## [Liste des consignes]
1 - Les affirmations (a), (b) et (c) concordent-elles avec l'extrait ? Répondez par oui ou non et citez chaque fois les mots décisifs de l'extrait. (a) La téléconsultation fait partie des cinq actes de télémédecine. (b) Au plus fort de la crise, le nombre moyen hebdomadaire de téléconsultations a dépassé deux millions. (c) Le patient doit avoir eu au moins une consultation en présentiel avec le médecin téléconsultant au cours des douze derniers mois.
2 - Relevez tous les actes de télémédecine nommés dans l'extrait.
3 - D'après l'extrait, combien de téléconsultations l'Assurance Maladie a-t-elle remboursées entre mars et avril 2020 ?
··· Extrait
[COVID-19] – La téléconsultation dans tous ses états !
28 août 2020.
5,5 millions, c’est le nombre de téléconsultations remboursées entre mars et avril 2020 par l’Assurance Maladie. En effet, depuis le début de l’épidémie, la téléconsultation a connu un essor considérable dans le domaine médical, le nombre moyen hebdomadaire de téléconsultations atteignant près d’un million au plus fort de la crise sanitaire [1].
Pour rappel, la téléconsultation est une consultation entre un professionnel médical « téléconsultant » et un patient, par l’intermédiaire des technologies de l’information.
Elle fait partie, avec la télésurveillance, la téléexpertise, la téléassistance et la régulation médicale, des cinq actes de télémédecine [2] définis par le code de la santé publique [3].
Cadre initial – Depuis 2018 [4], la téléconsultation est prise en charge si :
- le patient a donné son consentement préalablement à la réalisation de l’acte après avoir été informé des conditions de réalisation de la téléconsultation ;
- elle respecte le parcours de soins coordonnés;
- le patient a été orienté initialement par son médecin traitant quand la téléconsultation n’est pas réalisée avec ce dernier, dans les conditions du parcours de soins coordonnés ;
- le patient est connu du médecin téléconsultant, c’est-à-dire a bénéficié au moins d’une consultation avec lui en présentiel dans les douze derniers mois.
A ce titre, le Conseil d’état a refusé le remboursement de tels actes effectués par l’intermédiaire d’une plateforme, lorsque ces derniers ont été réalisés en dehors du parcours de soins prévu [5].
Assouplissement du recours à la téléconsultation – Depuis le début de l’épidémie, le gouvernement a assoupli les conditions d’exercice relatives aux téléconsultations et consultations à distance par deux décrets respectivement publiés au journal officiel les 10 mars 2020 et 20 mars 2020.
······
··· Contenu présenté
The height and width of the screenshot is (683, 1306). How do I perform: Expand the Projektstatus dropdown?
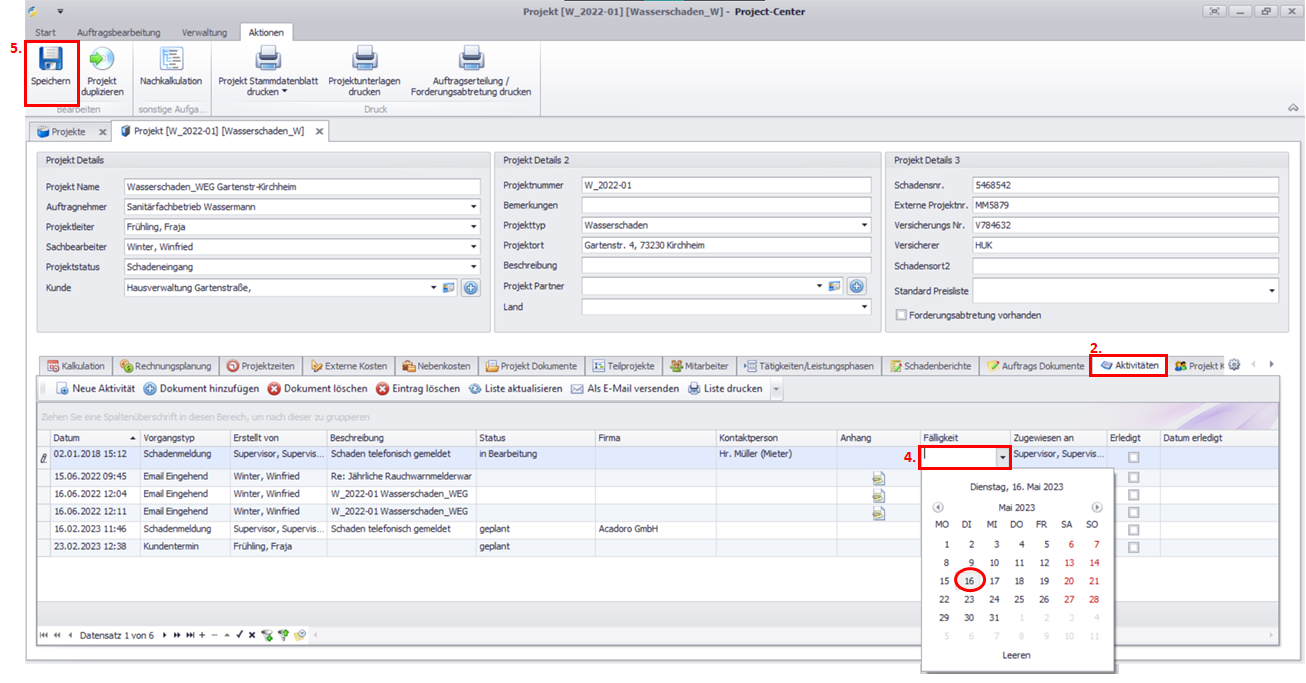pyautogui.click(x=472, y=267)
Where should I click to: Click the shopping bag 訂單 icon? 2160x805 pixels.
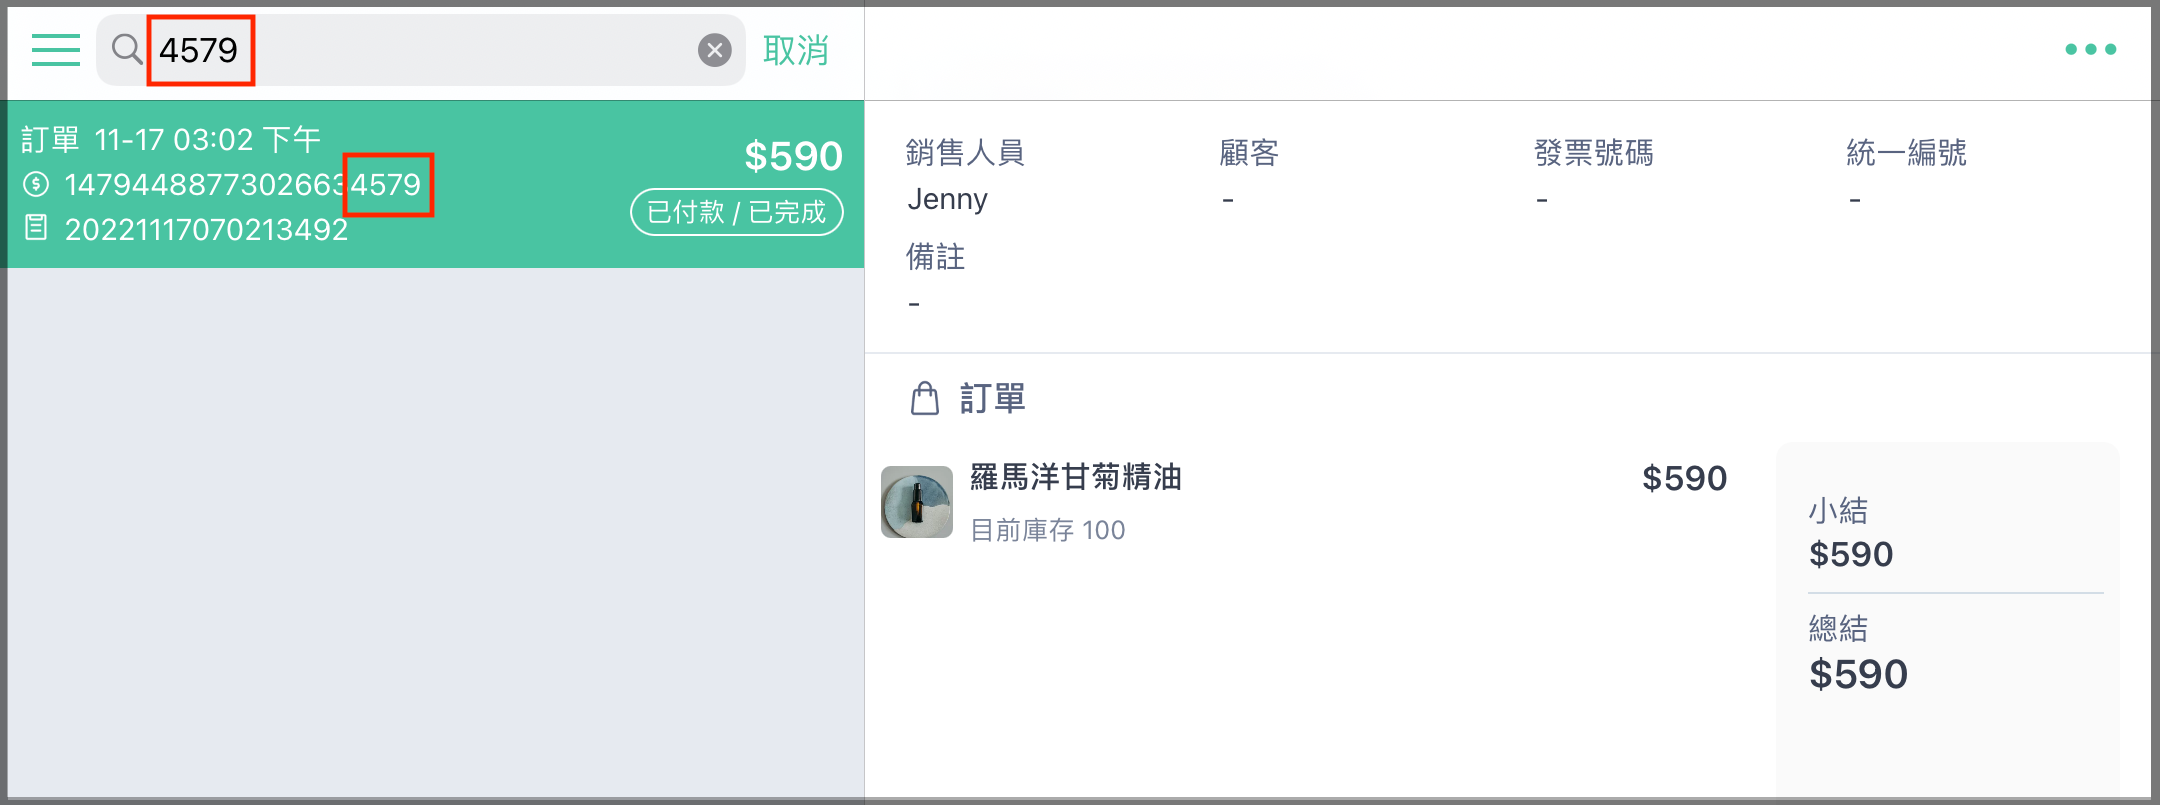pos(925,398)
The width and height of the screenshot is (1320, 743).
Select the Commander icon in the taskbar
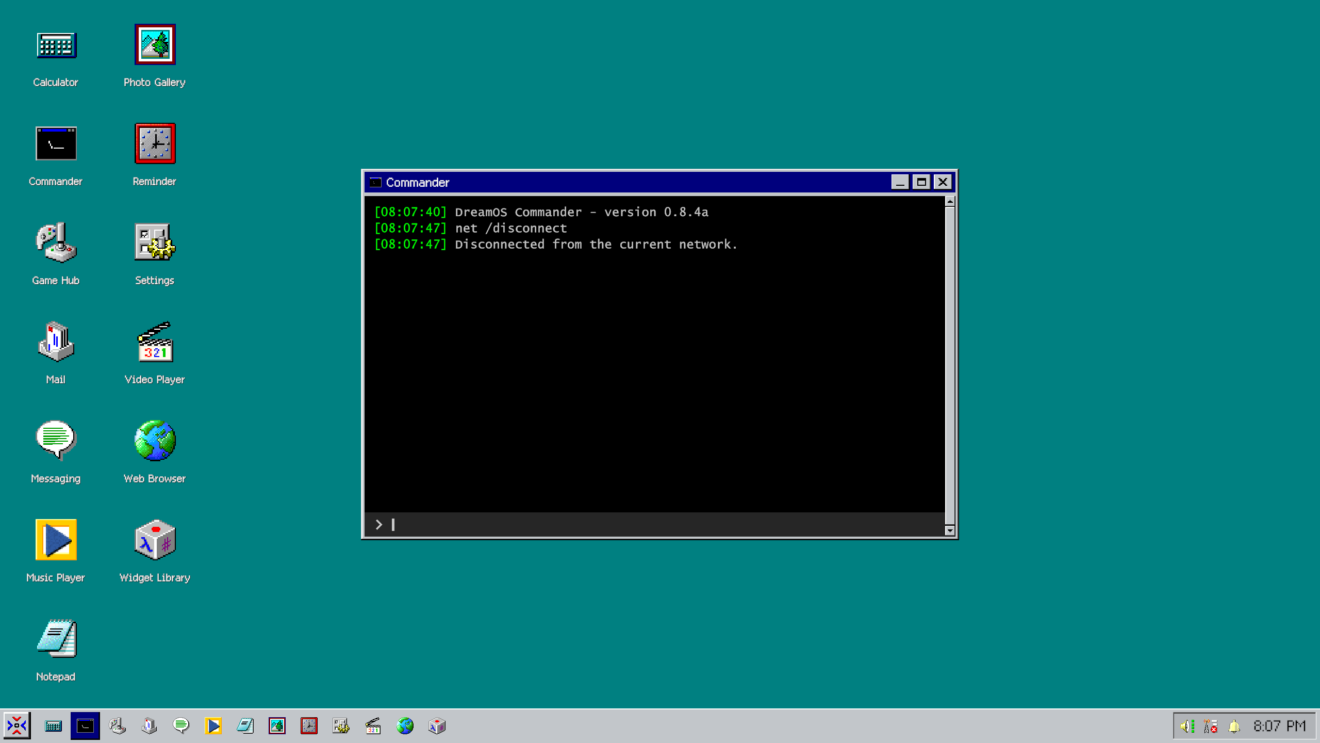click(85, 726)
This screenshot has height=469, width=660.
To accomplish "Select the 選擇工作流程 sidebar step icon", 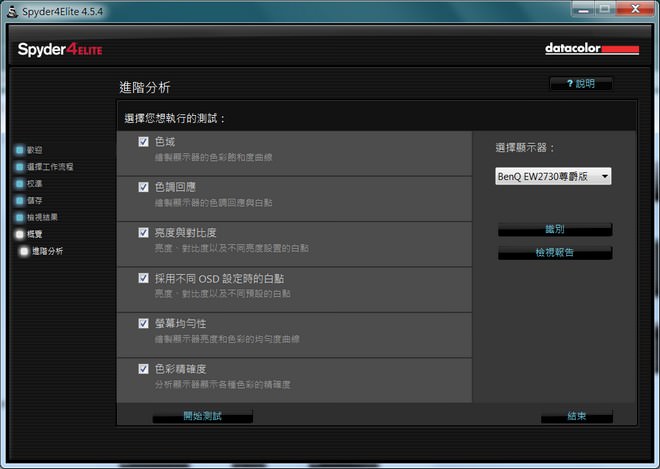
······
## [Corrigé des exercices]
1 -
(a) Oui : « Elle fait partie, avec la télésurveillance, la téléexpertise, la téléassistance et la régulation médicale, des cinq actes de télémédecine ».
(b) Non : « le nombre moyen hebdomadaire de téléconsultations atteignant près d’un million au plus fort de la crise sanitaire ».
(c) Oui : « a bénéficié au moins d’une consultation avec lui en présentiel dans les douze derniers mois ».

2 - La téléconsultation, la télésurveillance, la téléexpertise, la téléassistance et la régulation médicale.

3 - 5,5 millions.